Nouvellement à la tête de la Faculté de médecine en tant que doyen, Réjean Hébert a quitté ses fonctions de directeur scientifique de l'Institut du vieillissement des Instituts de recherche en santé du Canada. Il se réserve cependant une journée de travail par semaine pour la recherche et PRISMA. «Mon expertise me servira sans doute dans mes nouvelles fonctions. Sans “gériatriser” la Faculté, elle devra être à l'écoute des besoins de la société, entre autres celui de faire face au vieillissement de la population. Ce n'est pas un hasard si Michel Baron, l'ancien doyen de la Faculté de médecine, et celui de l'Université Laval sont aussi gériatres. Cela signifie qu'ils ont été engagés précocement dans le nouveau virage de la société et qu'on leur demande maintenant d'élargir leur base.»

La grandeur des défis du scientifique équivaut à l'ampleur de sa motivation. Réjean Hébert se montre exigeant et difficile à contenter. Quand sera-t-il satisfait? «Je ne suis pas certain de l'être un jour, songe-t-il, mi-blagueur mi-sérieux. Je le serai quand la période d'invalidité qui accompagne la vieillesse sera significativement comprimée. Des résultats indiquent que nous l'avons stabilisée. Dans 20 ans, peut-être sera-t-elle réduite de moitié. J'aurai alors passé le flambeau à la nouvelle génération de chercheurs, qui s'occupera de l'autre moitié. Lorsque des solutions aux grandes causes d'incapacité, comme la maladie d'Alzheimer, auront été découvertes, une grande partie du travail sera accomplie», estime-t-il. À ce moment, il sera peut-être devenu un aîné heureux, qui continue d'investir dans la vie : «Pour moi, il n'existe pas de période de la vie où l'on peut s'asseoir et la contempler. Une vieillesse heureuse est une vieillesse où l'on continue d'être actif et engagé socialement, d'apporter une contribution à la société. Selon moi, une personne qui attend en espérant recevoir des services est déjà un peu morte. La vie est un combat, il faut continuer à lutter, à revendiquer, à faire sa place, à participer à la société.» Attention à l'ouragan Hébert qui pourrait faire des ravages dans les centres d'accueil dans 30 ans…

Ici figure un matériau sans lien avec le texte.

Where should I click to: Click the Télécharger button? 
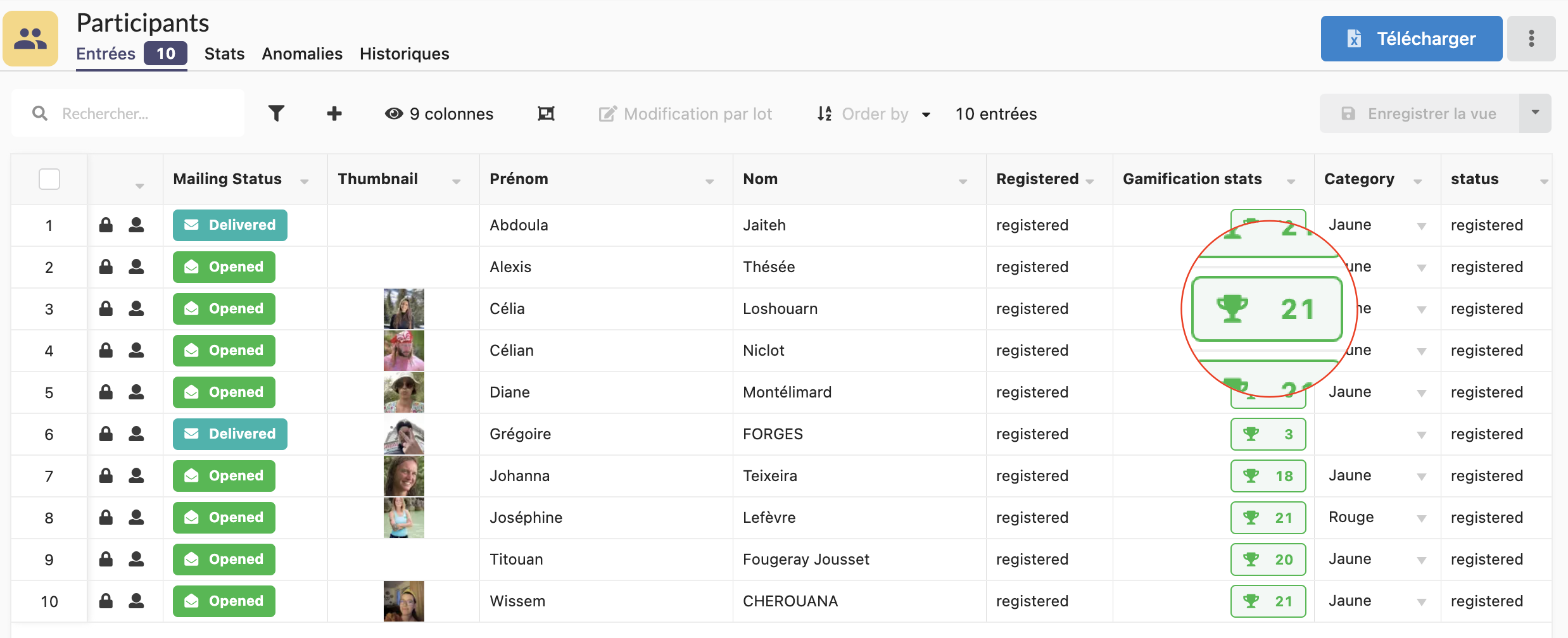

Le vieillissement en chiffres

Actuellement au Canada, 13 % de la population a 65 ans et plus. En 2025, ce nombre augmentera à 22 %. En 1900, l'espérance de vie était de 50 ans. En 1950, elle est passée à 65 ans et à 78 ans en 2000. Selon ces données, 14 % des gens survivaient à leur espérance de vie au début du XXe siècle. Actuellement, 3,6 % de la population y survit. En définissant ainsi le vieillissement, la population canadienne ne vieillit pas, elle rajeunit!

 

VOX POP

Avez-vous peur de vieillir?

Je  n'ai pas peur de vieillir. La période de la vieillesse est extrêmement intéressante, notamment parce que l'on peut se détacher des impératifs du travail et de la production pour élargir ses champs d'intérêt.